I also take courage in the belief that I am not alone on this journey, and am curious to hear and engage with others asking similar questions.
Yesterday my mom asked me why I wanted to write about this stuff, and my reply was that I wanted to start a conversation. I want to engage with others in my community who are asking the same questions, and who are wanting to participate in creating a South Africa where all can flourish.
And so I wrote this post. hard as it was. I was scared to put these thoughts out in the public domain, because I was afraid of the response, or lack of response, that this kind of post could generate. But I do not want fear to silence me.

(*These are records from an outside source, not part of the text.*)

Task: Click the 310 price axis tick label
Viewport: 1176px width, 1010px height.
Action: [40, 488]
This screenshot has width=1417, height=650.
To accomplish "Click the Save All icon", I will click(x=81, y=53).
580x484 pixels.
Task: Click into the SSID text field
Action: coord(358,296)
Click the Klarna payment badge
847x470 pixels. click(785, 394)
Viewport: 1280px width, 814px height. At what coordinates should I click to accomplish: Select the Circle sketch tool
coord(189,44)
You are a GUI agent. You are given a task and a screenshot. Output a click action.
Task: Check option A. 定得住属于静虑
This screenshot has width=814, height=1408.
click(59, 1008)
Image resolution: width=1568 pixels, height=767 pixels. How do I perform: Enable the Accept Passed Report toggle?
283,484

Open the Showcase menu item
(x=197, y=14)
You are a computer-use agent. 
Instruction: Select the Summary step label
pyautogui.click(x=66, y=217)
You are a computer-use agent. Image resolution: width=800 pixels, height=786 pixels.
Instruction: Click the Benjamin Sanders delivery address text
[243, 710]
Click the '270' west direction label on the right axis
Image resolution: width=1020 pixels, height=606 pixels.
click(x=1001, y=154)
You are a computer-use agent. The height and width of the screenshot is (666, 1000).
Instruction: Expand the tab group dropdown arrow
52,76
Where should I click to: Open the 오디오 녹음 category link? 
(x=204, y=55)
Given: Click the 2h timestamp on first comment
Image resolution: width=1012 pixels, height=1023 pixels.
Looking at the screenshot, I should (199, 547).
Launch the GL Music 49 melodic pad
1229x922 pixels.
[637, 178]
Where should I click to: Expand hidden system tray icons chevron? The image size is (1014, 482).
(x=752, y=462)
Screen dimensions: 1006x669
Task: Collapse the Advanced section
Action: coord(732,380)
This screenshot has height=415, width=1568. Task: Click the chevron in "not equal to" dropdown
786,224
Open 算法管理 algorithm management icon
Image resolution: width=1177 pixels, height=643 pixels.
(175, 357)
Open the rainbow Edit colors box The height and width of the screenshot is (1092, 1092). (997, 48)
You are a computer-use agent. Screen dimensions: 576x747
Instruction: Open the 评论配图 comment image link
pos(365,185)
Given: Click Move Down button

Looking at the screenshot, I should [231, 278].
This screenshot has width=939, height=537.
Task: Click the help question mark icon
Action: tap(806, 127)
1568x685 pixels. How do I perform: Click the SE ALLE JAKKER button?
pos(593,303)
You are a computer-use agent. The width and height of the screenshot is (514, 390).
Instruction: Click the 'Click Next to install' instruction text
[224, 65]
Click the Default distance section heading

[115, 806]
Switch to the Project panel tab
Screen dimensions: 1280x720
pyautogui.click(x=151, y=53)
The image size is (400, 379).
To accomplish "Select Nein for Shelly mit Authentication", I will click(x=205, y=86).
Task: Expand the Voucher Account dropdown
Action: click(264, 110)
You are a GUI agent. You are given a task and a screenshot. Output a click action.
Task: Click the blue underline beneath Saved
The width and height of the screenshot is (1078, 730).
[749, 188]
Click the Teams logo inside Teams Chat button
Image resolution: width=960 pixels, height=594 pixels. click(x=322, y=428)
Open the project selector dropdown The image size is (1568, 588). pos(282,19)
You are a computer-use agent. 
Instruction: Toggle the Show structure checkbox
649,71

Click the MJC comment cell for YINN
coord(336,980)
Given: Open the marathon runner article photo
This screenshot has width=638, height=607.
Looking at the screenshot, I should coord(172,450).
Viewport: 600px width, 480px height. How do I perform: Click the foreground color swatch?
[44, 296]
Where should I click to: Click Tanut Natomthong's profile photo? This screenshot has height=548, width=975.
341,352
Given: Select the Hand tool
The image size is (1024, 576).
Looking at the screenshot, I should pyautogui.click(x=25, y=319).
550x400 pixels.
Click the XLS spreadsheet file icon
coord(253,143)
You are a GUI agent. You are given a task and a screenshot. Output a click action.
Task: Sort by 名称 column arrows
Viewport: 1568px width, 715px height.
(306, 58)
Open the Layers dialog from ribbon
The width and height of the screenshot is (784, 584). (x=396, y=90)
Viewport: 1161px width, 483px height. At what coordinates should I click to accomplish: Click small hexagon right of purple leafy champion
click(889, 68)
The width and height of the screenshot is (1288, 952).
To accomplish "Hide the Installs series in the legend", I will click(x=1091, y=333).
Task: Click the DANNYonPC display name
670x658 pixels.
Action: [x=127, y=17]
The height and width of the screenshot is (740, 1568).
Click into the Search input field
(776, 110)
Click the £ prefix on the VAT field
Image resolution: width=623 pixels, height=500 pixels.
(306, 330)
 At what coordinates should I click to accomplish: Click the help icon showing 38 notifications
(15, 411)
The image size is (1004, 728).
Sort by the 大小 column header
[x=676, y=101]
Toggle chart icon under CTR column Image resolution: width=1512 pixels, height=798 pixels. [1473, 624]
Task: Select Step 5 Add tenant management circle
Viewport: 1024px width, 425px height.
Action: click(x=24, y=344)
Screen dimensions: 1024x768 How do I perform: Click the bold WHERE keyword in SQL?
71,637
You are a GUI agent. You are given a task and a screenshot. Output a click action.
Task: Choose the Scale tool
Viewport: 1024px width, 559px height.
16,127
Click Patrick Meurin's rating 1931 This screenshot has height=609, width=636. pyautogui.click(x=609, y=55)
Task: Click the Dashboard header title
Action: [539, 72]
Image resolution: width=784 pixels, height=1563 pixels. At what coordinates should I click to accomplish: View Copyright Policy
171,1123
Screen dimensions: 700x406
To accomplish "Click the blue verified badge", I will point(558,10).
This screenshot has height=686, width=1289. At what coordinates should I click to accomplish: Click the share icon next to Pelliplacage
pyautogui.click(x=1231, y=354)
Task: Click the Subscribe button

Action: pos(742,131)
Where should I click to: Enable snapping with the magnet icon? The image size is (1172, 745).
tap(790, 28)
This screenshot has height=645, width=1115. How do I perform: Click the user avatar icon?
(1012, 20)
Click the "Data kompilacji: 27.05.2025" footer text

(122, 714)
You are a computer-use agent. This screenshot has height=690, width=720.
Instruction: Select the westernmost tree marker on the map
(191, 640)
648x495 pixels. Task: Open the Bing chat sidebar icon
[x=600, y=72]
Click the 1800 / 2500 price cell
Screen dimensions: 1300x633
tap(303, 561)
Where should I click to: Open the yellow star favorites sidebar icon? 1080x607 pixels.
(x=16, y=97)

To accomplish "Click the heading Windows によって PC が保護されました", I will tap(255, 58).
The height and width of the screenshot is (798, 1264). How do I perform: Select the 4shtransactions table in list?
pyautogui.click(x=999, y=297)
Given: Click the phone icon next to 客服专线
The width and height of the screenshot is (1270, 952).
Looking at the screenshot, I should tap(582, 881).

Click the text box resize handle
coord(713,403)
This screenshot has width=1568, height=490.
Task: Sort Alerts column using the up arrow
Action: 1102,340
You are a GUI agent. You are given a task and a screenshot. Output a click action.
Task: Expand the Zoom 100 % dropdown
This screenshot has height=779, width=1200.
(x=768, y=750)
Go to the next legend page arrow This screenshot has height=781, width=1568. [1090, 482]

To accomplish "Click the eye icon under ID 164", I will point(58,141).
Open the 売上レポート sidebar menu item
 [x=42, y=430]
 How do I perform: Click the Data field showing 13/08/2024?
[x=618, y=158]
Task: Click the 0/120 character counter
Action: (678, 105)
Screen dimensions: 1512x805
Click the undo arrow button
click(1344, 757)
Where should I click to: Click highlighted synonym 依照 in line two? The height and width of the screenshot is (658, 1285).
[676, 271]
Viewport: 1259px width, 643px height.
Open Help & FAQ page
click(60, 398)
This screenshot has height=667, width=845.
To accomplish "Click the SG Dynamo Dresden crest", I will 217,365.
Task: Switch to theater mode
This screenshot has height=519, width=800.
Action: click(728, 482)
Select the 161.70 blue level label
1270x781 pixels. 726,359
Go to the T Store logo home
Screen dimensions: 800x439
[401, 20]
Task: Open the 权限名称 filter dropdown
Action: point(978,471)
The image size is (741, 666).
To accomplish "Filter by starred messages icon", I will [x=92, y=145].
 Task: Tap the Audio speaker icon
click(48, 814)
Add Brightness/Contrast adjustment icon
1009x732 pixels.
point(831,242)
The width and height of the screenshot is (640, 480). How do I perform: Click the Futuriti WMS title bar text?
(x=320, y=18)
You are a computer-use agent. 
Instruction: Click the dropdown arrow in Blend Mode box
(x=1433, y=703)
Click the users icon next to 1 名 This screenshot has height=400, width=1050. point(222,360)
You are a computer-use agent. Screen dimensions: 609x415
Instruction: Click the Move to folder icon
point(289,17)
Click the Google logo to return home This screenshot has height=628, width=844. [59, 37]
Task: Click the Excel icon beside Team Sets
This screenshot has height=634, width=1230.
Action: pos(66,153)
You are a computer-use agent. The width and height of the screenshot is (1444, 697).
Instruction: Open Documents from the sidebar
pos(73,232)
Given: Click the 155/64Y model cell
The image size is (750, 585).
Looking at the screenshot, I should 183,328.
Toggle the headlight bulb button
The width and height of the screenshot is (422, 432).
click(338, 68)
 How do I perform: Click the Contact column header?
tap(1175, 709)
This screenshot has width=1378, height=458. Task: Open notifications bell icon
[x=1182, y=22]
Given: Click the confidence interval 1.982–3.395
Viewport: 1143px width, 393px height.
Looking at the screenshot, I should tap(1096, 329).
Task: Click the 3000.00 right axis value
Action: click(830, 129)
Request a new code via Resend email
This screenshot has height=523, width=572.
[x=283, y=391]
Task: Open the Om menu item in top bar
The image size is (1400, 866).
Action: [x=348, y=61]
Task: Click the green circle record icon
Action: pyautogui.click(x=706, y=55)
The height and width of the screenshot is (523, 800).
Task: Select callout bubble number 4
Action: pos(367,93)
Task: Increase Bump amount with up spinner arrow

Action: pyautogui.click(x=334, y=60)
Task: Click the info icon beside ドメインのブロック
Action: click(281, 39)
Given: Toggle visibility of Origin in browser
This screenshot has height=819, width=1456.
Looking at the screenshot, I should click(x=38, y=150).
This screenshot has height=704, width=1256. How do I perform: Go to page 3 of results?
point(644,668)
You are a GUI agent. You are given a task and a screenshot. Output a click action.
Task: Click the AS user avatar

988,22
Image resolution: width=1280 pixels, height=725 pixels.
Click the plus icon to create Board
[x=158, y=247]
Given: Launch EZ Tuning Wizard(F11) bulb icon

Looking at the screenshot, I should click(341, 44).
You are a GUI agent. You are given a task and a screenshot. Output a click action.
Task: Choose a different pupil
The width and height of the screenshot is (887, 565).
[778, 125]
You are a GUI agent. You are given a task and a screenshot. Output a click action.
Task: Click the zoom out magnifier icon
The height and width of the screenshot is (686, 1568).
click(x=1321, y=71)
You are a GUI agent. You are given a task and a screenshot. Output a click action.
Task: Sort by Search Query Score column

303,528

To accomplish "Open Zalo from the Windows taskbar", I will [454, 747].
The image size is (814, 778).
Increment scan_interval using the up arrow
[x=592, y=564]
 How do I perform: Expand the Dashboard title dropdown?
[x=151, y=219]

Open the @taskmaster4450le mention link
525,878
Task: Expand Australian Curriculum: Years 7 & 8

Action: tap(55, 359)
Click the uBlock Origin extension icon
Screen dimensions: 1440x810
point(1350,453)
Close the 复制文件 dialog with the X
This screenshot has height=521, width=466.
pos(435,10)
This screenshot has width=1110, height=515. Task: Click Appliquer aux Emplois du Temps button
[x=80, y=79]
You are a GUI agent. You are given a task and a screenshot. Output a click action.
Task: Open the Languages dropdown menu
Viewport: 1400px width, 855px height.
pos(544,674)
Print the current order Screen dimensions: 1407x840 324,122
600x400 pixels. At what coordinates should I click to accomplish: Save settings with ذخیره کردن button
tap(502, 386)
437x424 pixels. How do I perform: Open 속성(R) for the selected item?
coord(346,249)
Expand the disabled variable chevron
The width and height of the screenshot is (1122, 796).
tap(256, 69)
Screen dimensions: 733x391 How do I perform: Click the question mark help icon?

So I wrote this for me, and for those who want to engage in this journey with me.
Here is my offering, my jumbled up thoughts that have come from months of reflection and a short, but life-changing, conversation with my mom, who began to pass on aspects of my oral history.

I am a child of the in-between,
A child whose story includes a mixed bag of ancestry
Some known, some unknown
Ancient identities owned, other identities silenced;
A German great grandfather and a great grandmother who came from St Helena
That accounts for the
caramel-colour skin,
a kind-of cream colour skin
And chocolate brown skin of my dad and his sisters;
An Irish great great grandfather
And a descendant of an affair between a French nobleman,
one of the French Hugenots,
and one of his maids,
A child of their descendants that took on the surname “Noble”.
I am a child
Of a community
That lost
And gained;
Where some siblings were classified white, the others coloured;
Families torn apart, sometimes willingly, sometimes not
Where family visits could happen only after dark;
Whose people were displaced from their land by those of fairer skin
And where some of these communities
were resettled in places
from which those of darker skins
were displaced to areas of lesser value.
I am a child of a people
Whose career options were restricted by their skin colour
But were still offered better options than those relegated to working as maids or miners.
I am a child
Of an education system that was designed to produce only semi-skilled labour
A system that was in between one
that enabled a people to develop in superior ways
and another that was designed for those deemed good enough only for unskilled labour.
I am a child
Of a community who used to be
Not white enough
And now are not black enough;
A child of a people
who were thought not to experience emotions like white people do,
But also a child of a people
who look(ed) down on those
whose skin was much darker than ours
and whose hair was not as straight as ours,
A child of a people who lamented their lack of equality with whites
but felt that at least they were better than blacks.
I am a coloured woman
Who grew up in a middle class community,
Who had access to good nutrition, sanitation, indoor plumbing, good education,
Whose parents encouraged critical thinking,
Whose mother attained Masters degree and a dad whose intelligence did not rely on university qualifications,
Who was surrounded by family and friends who nurtured and encouraged me to become the best that I can be.
And yet
I am also a child that is only now beginning to own my in-between identity,
Is only now beginning to earnestly explore the fact that
I am a child
Of a people that were both oppressed and oppressor,
And with that understanding
To explore what that means
For me
And for my people
And our role in bringing about a South Africa that is characterized by reconciliation, restitution, justice and equality.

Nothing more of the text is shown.